Все ценные вещи — и золотые бабушкины червонцы, и библиотека — были проданы. Осталось лишь несколько книг, но среди них были очень важные: «Робинзон Крузо» Даниэля Дефо, книга Эль Регистана, соавтора Сергея Владимировича Михалкова по гимну, которая называлась «Стальной коготь» — про беркутов, которых наши высокогорные среднеазиатские братья использовали на охоте, жизнеописания Суворова, Кутузова, Багратиона, Барклая де Толли, Нахимова, Корнилова, Синявина, Макарова — марксовские, дореволюционные, очень красочные издания. Остались отдельные непроданные тома Шиллера: «…для чего стремишься, Гектор, к бою, где Ахилл безжалостной рукою за Патрокла грозно мстит врагам… Кто ребенка твоего научит дрот метать и угождать богам?» — с замечательными иллюстрациями, так же как и «Мертвые души», иллюстрированные Доре и Боклевским.
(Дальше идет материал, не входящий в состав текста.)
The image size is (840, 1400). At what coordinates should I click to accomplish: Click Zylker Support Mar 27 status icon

Читать я научился года в четыре. А за войну выучил эти книжки наизусть.
Маршал Лелик
В начале войны отец еще не мог присылать «аттестат». Аттестатом называли деньги на довольствие. По-моему, это были тысяча двести рублей, то есть пять-шесть буханок хлеба. А от отца даже письма не всегда доходили. Я ему, кстати, тоже писал, подписываясь «Маршал Лелик Табаков»: честолюбив был не в меру с детства. И поскольку мне постоянно хотелось есть, то и просил, главным образом, прислать что-нибудь вкусненькое.
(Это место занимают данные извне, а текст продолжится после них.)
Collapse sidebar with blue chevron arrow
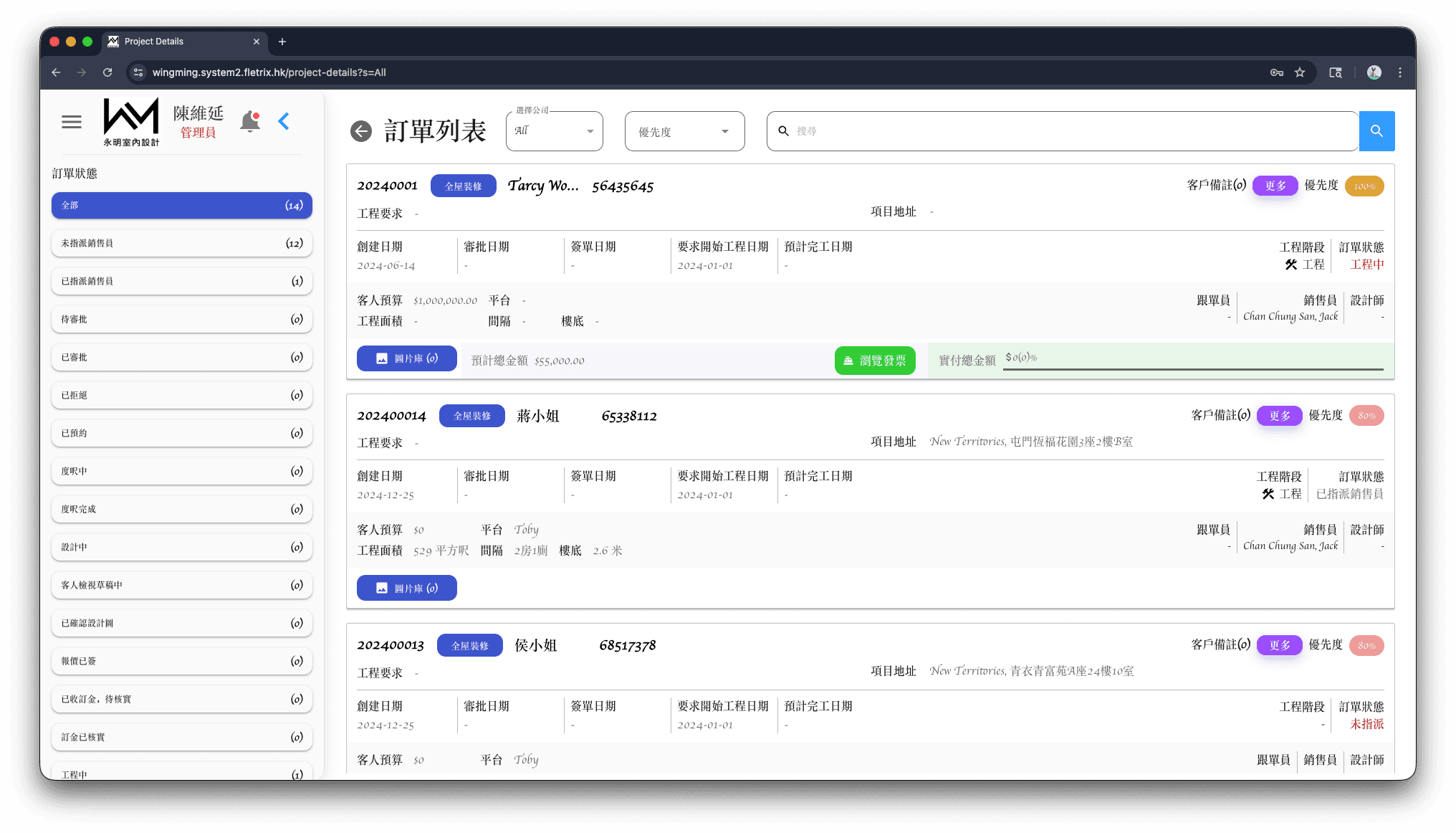284,121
Первая посылка, совершенно волшебная, пришла только зимой сорок второго. Большие южные яблоки, мандарины, американская тушенка. И, кроме того, детские книжки в стихах:
Как я, семилетний Лелик Табаков, мог сбить этот самый, действительно ненавистный мне «юнкерс», остается загадкой идеологической пропаганды.
Во время долгой маминой болезни я совершил первое серьезное преступление. Мирра приносила из школы сладкие коржики для мамы. Однажды я, улучив момент, тайком спер один корж. И слопал. Со мной потом долго не разговаривали.
С кражами вообще получалось неудачно. Как-то не сложилась эта карьера. Однажды баба Аня пригласила нас на пирог. Пирог с сахарной посыпкой назывался в Саратове «кух», от немецкого Kuchen — видимо, рецепт немцев Поволжья, живших рядом до войны. Так вот, я просочился на кухню и украл сладкой посыпки: наслюнявил руку, прижал ее к пирогу и облизал. А вот разровнять поверхность куха не догадался. Так и был изобличен по отпечатку ладони. Позор был жуткий… С тех пор, пожалуй, я завязал с воровством раз и навсегда.
Настоящей войны: свиста снарядов, пулеметных очередей, бомбежек — слава богу, не испытал. Помню лишь огромное красно-черное зарево над Саратовом, когда горел разбомбленный нефтезавод «Крекинг». Для нашей семьи тяготы войны были связаны с голодом, хотя Саратов и считался городом сытным, хлебным. А кто-то на голоде обогащался. Как на любой войне.
Для того чтобы мама окончательно поправилась, дядя Толя устроил ее… в действующую армию. Шаг парадоксальный, но там давали пайки, и у мамы появилась возможность кормить нас с сестрой. Говорили, что в Эльтоне есть даже белый хлеб! И вот, весной 43-го года, с трудом поднявшись с постели, она повезла меня и Мирру в сторону Сталинграда. В городок Эльтон на озере Эльтон, расположенном на севере Прикаспийской низменности, откуда только что отогнали немцев. Там еще рвались бомбы, еще обстреливались эшелоны. Отправления с Саратовской товарной станции мы ждали несколько суток. На третью ночь прибежал мой двоюродный брат Игорь и сообщил, что его мама — тетя Шурочка — только что родила мальчика, Сережку. У меня появился еще один двоюродный брат. С этой благой вестью мы и уехали.